OB Kuhn soll den Schalter umlegen

Auch er erwartet von der Stadt, wie München oder Köln diesen Zahlen nachzugehen. OB Kuhn und der Gemeinderat müssten „den Schalter umlegen“, um die Bautätigkeit anzukurbeln. Sie fordern eine stärkere Verdichtung in Bestandsgebieten, etwa durch höhere Gebäude, sowie mehr sozialen Wohnungsbau. Eine intensivere Zusammenarbeit mit der Region sei gefordert, dort gebe es erhebliche Baulandreserven. Es bedürfe vor allem aber neuer Bauflächen, weshalb die Innenentwicklung nicht mehr Vorrang vor der Außenentwicklung haben dürfe. Die Vereine denken „an bereits bestehende Siedlungsflächen in den Außenstadtbezirken, um deren Infrastruktur zu nutzen“. Beispiele wurden nicht genannt. Laut Gaßmann könne die Stadt auf 700 000 Einwohner wachsen, ohne dass Lebensqualität verloren ginge. Für ihn ist „nicht jeder Acker schützenswert“. Auch ein begrüntes Gebäude sei ökologisch bedeutsam. Auch Lang verwies auf Kompetenz in Klimafragen: Deshalb schütze die Stadt die Halbhöhen vor Bebauung.

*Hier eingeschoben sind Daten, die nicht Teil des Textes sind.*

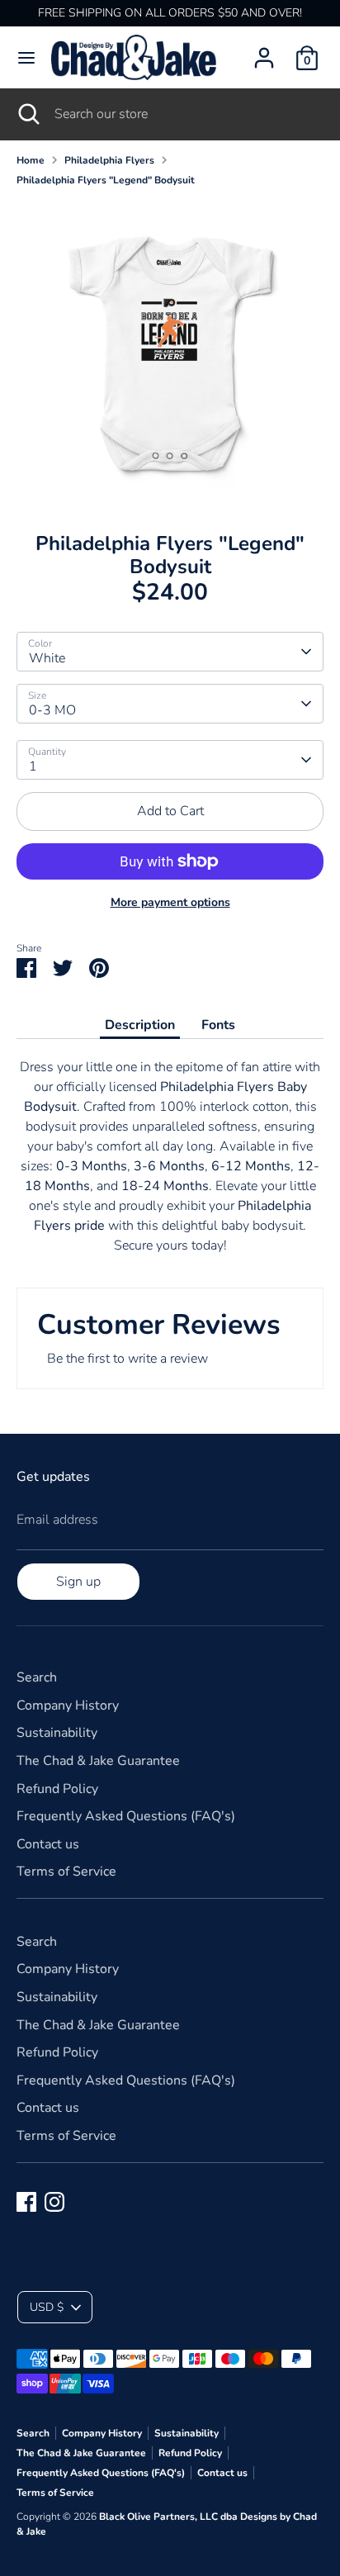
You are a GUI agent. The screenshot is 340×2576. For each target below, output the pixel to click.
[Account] (264, 51)
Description (140, 1025)
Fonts (218, 1025)
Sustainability (57, 1733)
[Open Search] (27, 114)
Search (37, 1677)
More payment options (170, 902)
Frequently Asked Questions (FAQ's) (126, 1816)
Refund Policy (57, 1789)
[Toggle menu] (26, 57)
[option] (170, 353)
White (47, 658)
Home (31, 160)
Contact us (48, 1844)
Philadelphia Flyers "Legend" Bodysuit (106, 180)
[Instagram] (54, 2202)
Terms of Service (66, 1871)
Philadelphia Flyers (109, 160)
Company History (68, 1705)
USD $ (47, 2307)
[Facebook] (26, 2202)
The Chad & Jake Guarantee (98, 1761)
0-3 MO (52, 710)
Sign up (78, 1582)
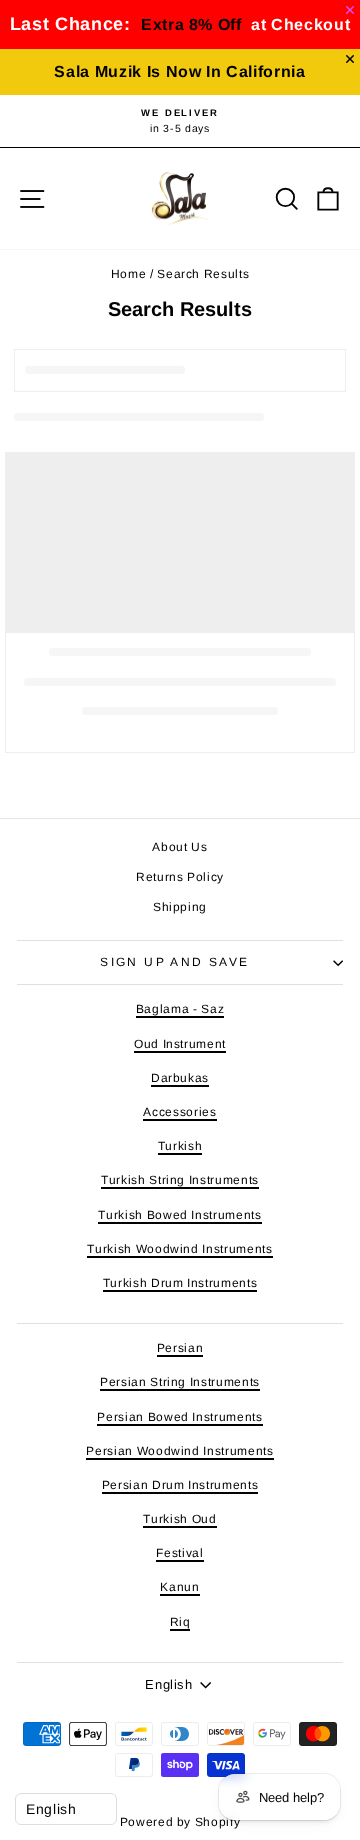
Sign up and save (174, 962)
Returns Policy (180, 877)
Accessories (179, 1112)
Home (129, 274)
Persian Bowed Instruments (179, 1417)
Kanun (179, 1587)
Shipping (180, 907)
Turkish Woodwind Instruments (179, 1249)
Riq (180, 1622)
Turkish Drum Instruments (180, 1283)
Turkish (180, 1146)
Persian (180, 1348)
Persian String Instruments (180, 1382)
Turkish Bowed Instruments (179, 1215)
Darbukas (180, 1078)
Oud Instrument (180, 1044)
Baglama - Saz (180, 1009)
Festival (179, 1553)
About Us (179, 847)
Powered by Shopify (180, 1822)
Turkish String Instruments (180, 1180)
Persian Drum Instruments (180, 1485)
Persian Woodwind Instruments (179, 1451)
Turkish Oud (179, 1519)
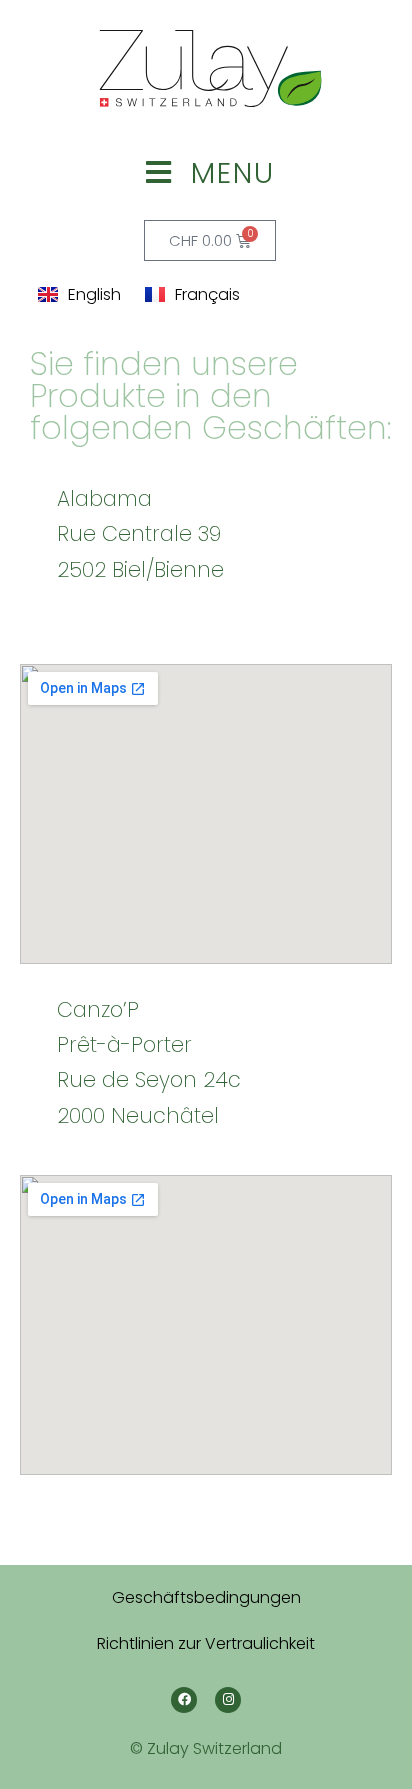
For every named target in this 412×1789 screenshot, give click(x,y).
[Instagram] (228, 1700)
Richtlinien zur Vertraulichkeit (206, 1643)
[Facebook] (184, 1700)
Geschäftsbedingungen (206, 1597)
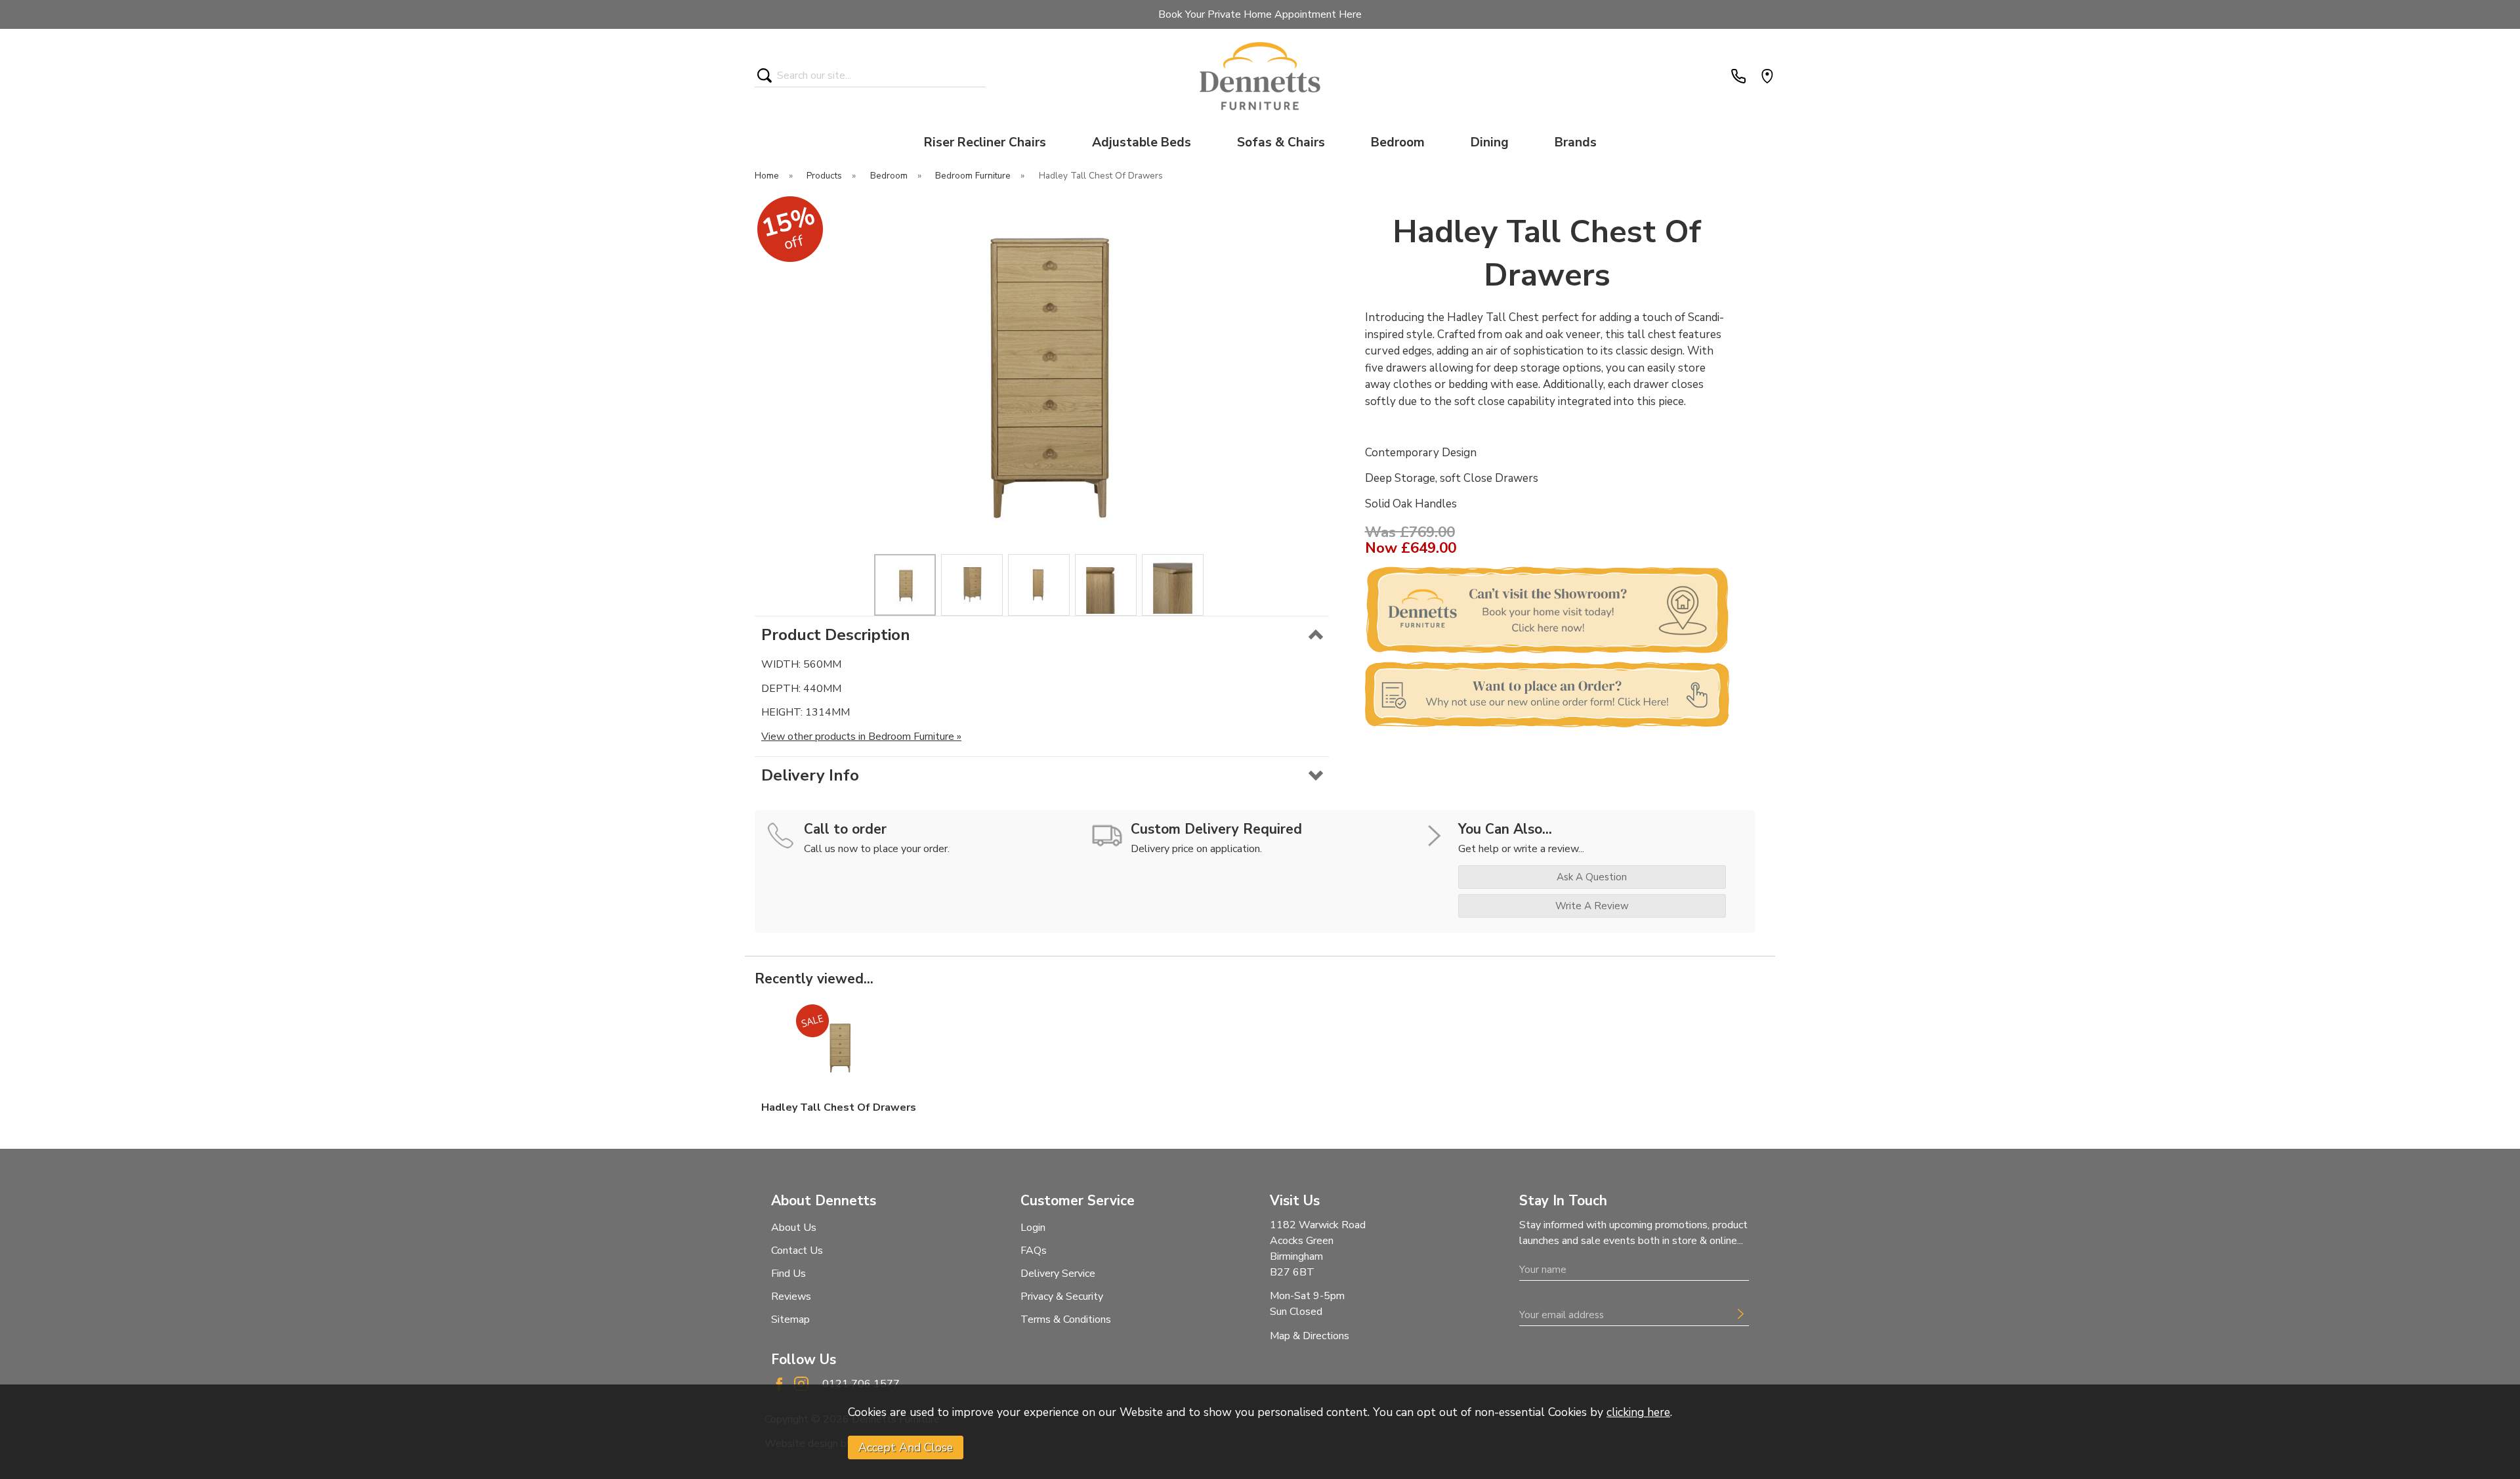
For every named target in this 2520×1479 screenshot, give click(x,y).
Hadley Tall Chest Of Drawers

Die Verwaltung verteidigt ihre Politik. Stuttgart sei auch deshalb so attraktiv, weil die Hälfte der Fläche aus Wald, Landwirtschafts- oder Erholungsgebieten bestehe, betont Stadtsprecher Sven Matis. Diese Flächen würden gebraucht, damit sich der Kessel in heißen Phasen abkühle. Auf vielen Flächen seien Bauprojekte am Laufen. Zumindest bis 2020 gebe es ausreichend Potenzial, 1800 Wohnungen pro Jahr seien realistisch umsetzbar. In 20 größeren Gebieten könnten 3750 Wohnungen realisiert werden, zuzüglich 750 für Studierende. Matis nennt dafür etwa das Olga-Areal mit 224 Wohnungen, das Bürgerhospital (600) und den Neckarpark (600 bis 800). Zwischen 2005 und 2015 sind laut Stadt 17 200 Wohnungen entstanden. Die Zahl der fertigen Wohnungen sei binnen sechs Jahren von 1500 auf 2125 gestiegen. Die Stadt habe in den letzten zwei Jahren 90 Millionen Euro investiert. Auch im Haushalt 2018/19 sei „Wohnen“ ein Schwerpunkt.